Los hijos de Israel, los sacerdotes, los levitas y el resto de los hijos del cautiverio dedicaron ese Templo de ʼElohim con regocijo.
17 Tanrı'nın Tapınağı'nın adanması için yüz boğa, iki yüz koç, dört yüz kuzu kurban ettiler. Oymakların sayısına göre, bütün İsrailliler için günah sunusu olarak on iki teke sundular.
En la dedicación de ese Templo de ʼElohim ofrecieron 100 becerros, 200 carneros y 400 corderos, y 12 machos cabríos como sacrificios que apaciguan por todo Israel, según el número de las tribus de Israel.
18 Musa'nın Kitabı'ndaki kural uyarınca Tanrı'nın Yeruşalim'deki hizmeti için kâhinlerle Levililer'i bağlı oldukları bölüklere göre görevlere atadılar.
Establecieron a los sacerdotes según sus clases y a los levitas según sus órdenes para el servicio de ʼElohim en Jerusalén, según lo escrito en el rollo de Moisés.
19 Sürgünden dönenler birinci ayın on dördüncü günü Fısıh Bayramı'nı kutladılar.
Los hijos de la cautividad celebraron la Pascua el 14 del mes primero,
20 Kâhinlerle Levililer hep birlikte kendilerini arındırdılar; dinsel açıdan hepsi arındı. Levililer sürgünden dönenlerin tümü, kardeşleri olan kâhinler ve kendileri için Fısıh kurbanını kestiler.

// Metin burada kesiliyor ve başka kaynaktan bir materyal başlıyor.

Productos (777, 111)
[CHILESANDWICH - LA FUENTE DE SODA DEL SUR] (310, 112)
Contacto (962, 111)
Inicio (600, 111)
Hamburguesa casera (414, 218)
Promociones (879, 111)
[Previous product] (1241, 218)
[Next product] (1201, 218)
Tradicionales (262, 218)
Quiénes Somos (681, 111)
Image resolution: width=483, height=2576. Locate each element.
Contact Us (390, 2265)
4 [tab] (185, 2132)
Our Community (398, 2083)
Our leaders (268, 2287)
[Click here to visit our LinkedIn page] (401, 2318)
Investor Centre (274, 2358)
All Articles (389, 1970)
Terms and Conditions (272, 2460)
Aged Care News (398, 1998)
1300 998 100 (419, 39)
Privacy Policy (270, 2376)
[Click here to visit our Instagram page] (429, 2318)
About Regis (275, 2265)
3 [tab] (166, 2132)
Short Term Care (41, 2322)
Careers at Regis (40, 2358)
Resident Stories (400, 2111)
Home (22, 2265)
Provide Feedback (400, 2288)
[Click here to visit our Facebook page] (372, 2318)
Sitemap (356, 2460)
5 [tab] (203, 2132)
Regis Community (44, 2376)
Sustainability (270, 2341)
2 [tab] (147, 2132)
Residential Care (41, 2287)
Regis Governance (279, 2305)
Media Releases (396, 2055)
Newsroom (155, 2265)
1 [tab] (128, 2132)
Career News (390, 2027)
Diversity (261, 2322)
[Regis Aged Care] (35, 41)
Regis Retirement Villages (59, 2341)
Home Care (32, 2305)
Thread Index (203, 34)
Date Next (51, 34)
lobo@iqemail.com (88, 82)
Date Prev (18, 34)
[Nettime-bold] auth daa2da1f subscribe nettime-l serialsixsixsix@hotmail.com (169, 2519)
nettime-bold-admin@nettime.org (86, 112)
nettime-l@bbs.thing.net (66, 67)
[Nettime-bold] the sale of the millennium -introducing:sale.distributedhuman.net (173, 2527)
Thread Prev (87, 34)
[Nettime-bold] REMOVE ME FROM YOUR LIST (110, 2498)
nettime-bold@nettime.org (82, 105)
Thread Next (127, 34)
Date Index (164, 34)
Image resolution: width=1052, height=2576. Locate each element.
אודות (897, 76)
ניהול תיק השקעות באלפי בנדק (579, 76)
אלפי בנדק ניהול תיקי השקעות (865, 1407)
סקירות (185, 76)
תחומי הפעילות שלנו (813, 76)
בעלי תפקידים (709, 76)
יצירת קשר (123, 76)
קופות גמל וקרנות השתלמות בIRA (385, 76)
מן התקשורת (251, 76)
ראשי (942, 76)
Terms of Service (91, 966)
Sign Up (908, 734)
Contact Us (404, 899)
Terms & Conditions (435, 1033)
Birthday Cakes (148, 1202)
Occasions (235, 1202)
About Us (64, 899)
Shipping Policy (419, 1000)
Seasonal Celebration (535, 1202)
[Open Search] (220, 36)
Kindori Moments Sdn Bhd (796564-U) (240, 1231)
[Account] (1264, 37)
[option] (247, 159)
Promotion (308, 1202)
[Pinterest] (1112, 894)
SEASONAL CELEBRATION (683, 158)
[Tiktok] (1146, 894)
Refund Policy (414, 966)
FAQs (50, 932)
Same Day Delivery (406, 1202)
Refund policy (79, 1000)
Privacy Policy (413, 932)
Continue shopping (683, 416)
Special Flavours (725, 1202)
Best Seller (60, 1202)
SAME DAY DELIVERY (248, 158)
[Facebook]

pues los sacerdotes y los levitas se purificaron como un solo hombre. Todos ellos estaban purificados. Luego sacrificaron el cordero pascual por todos los hijos del cautiverio, por sus hermanos sacerdotes y por ellos mismos.
21 Sürgünden dönen İsrailliler'le İsrail'in Tanrısı RAB'be yönelmek amacıyla kendilerini çevredeki halkların kötü alışkanlıklarından ayırıp onlara katılanların hepsi kurban etinden yedi.
Los hijos de Israel que regresaron del cautiverio comieron, y todos los que se adhirieron a ellos se apartaron de la impureza de las naciones de la tierra para buscar a Yavé, el ʼElohim de Israel.
22 Mayasız Ekmek Bayramı'nı yedi gün sevinçle kutladılar. Çünkü RAB onları sevindirdi ve Asur Kralı'nın onlara iyi davranmasını, İsrail'in Tanrısı Tanrı'nın Tapınağı'nın yapım işlerinde onlara yardım etmesini sağladı.
Celebraron con regocijo la fiesta de los Panes sin Levadura durante siete días, porque Yavé los alegró y dispuso en su favor el corazón del rey de Persia para fortalecer sus manos en la obra del Templo de ʼElohim, el ʼElohim de Israel.